Payroll employment is expected to rise by 125,000 in September, which will mark a slight slowdown from the already weak pace of August. Private sector job gains are expected to come in at 115,000 after dipping below the 100,000 mark in August. Census hires were strong last month as many of the census offices were slated to be opened by August. Recruiting for the 2020 census continues, but actual hiring is not expected to pick up again until January. That is when the Census
website says that job offers to recruits will be made.

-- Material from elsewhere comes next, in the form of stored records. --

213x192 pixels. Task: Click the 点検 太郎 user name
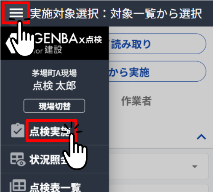pos(55,86)
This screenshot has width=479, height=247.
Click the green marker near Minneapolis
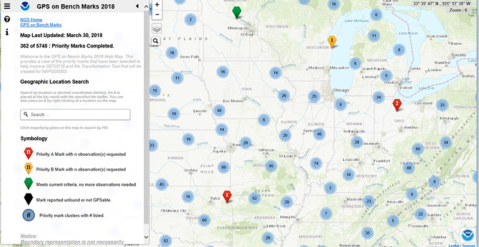click(237, 12)
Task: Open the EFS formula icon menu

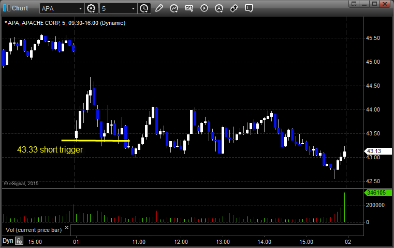Action: click(x=189, y=8)
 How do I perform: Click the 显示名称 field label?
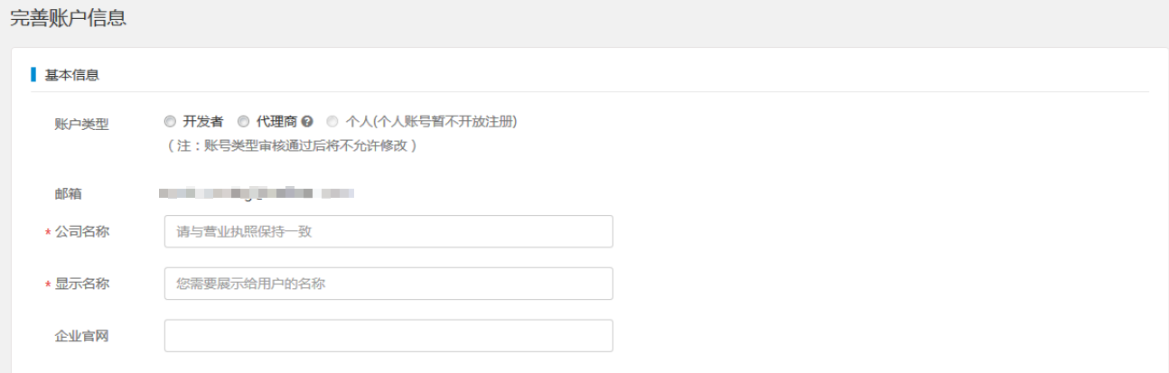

Gains in professional business services and health care are expected to offset weakness in manufacturing, construction and retail jobs. The manufacturing sector is suffering from weak growth abroad and a further escalation in tariffs. The strike by nearly 48,000 workers at GM is starting to take a toll on manufacturing activity, but it began the week after the survey for September payroll employment was taken. If the strike lasts into next week, those losses will show up in the October employment report instead of the September employment report.
Retail jobs continue to suffer from restructuring and the shift in consumer preferences for online over in-store shopping. Consumers pulled back on travel and discretionary purchases as the trade war ramped up in August. Transportation hiring contracted last month, despite a sharp acceleration in wages, which suggests that the market for drivers remains tight. The last mile of the delivery has become the hardest to fulfill, given the promises of same-day or next-day delivery. Hiring in the leisure and hospitality sector is expected to remain solid if not spectacular. Consumers pulled back on discretionary spending as the trade worsened in August.
Average hourly earnings are expected to rise 0.2% to $27.18 per hour in September. That would keep year-over-year gains in average hourly earnings at the 3.2% pace we saw in August. Wages are going up fastest in the transportation and information sectors. This is even as long-haul trucking has slowed in response to weakness in the manufacturing sector; same-day and overnight shipping have clearly strained the system. The tightest labor market conditions appear to be in finding drivers to deliver packages to final destinations.
Separately, the unemployment rate is expected to edge down a tick to 3.6% but for the wrong reason. Participation in the labor force is expected to edge down slightly in September after gaining ground in recent months. Concerns that tariffs are affecting hiring decisions have shown up in surveys of consumer attitudes during the month; sentiment remains suppressed relative to one year ago.
The labor force participation rate for prime-age men (25-54 year olds) remains particularly weak. Millennial women have driven recent increases in the participation rate, which hit a trough in late 2015. The only exception among women in the labor force is Hispanic women with less than a high-school degree, whose participation rate rose dramatically between 2015 and 2018. Many have dropped out of the labor force during the last year. It appears that family responsibilities are weighing more heavily on this group, which marks a shift from that 2015-2018 time frame. It may just be that younger Hispanic women, with less than a high school degree, have moved into their childbearing years.